**STUDY TEXT**
----

I was 43 at the time of the vasectomy. I had seen my best friend go the single motherhood route via sperm bank, and while I admired her, I knew I didn't have it in me. And it seemed a little late to find and get to know a new guy. In the book, I explore the gray areas of desire, not just the question "Do you want X?" but a more interesting one: "How badly do you want it?" I was able to take a bold, unconventional approach to sexual adventure because sex involved only consenting adults. But motherhood involved a defenseless child, so I approached my motherhood options with much more caution than my sexual goals.

 

4. What made  you think a period of non-monogamy would save your marriage?

The project's main goal was not to save the marriage; it was to save something in my own soul while hopefully preserving the marriage.

 

5. Why didn't you and your husband agree about kids before you married?

We discussed it long and hard in premarital counseling. He'd never wanted kids, but agreed to keep the conversation open. I wasn't sure if I wanted them. Given his apparent flexibility and my own ambivalence, we hoped at some point our desires would merge.

 

6. Did you plan to write a book while you were carrying out the open marriage?

No. It wasn't until the project was over that a friend, himself an author, suggested I write about it. I resisted the idea for quite some time and didn't begin working on the book until more than two years later.

 

7. What are some techniques you tried during the project that I might research with my partner or for myself?

----

**INFORMATION PROVIDED**

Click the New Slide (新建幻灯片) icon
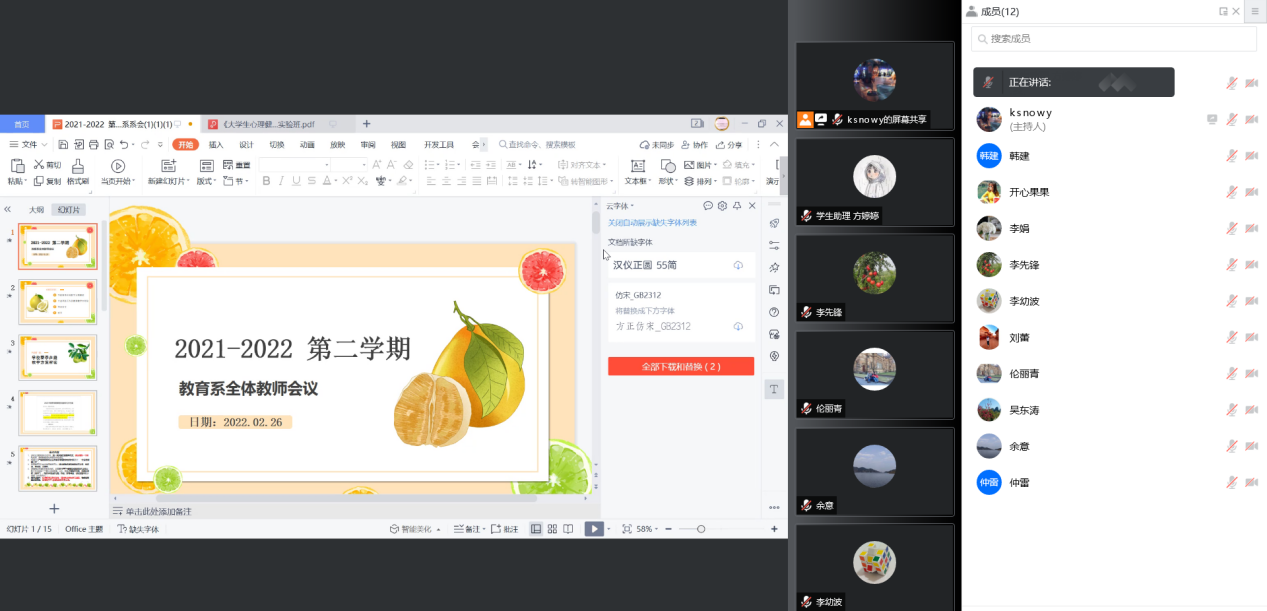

----

**EXERCISE DIRECTIONS**
Write out the part of the interview that begins at the words "4. What made  you" and stops after "preserving the marriage.". You won't need the data to do this.

**YOUR SOLUTION**
4. What made  you think a period of non-monogamy would save your marriage?

The project's main goal was not to save the marriage; it was to save something in my own soul while hopefully preserving the marriage.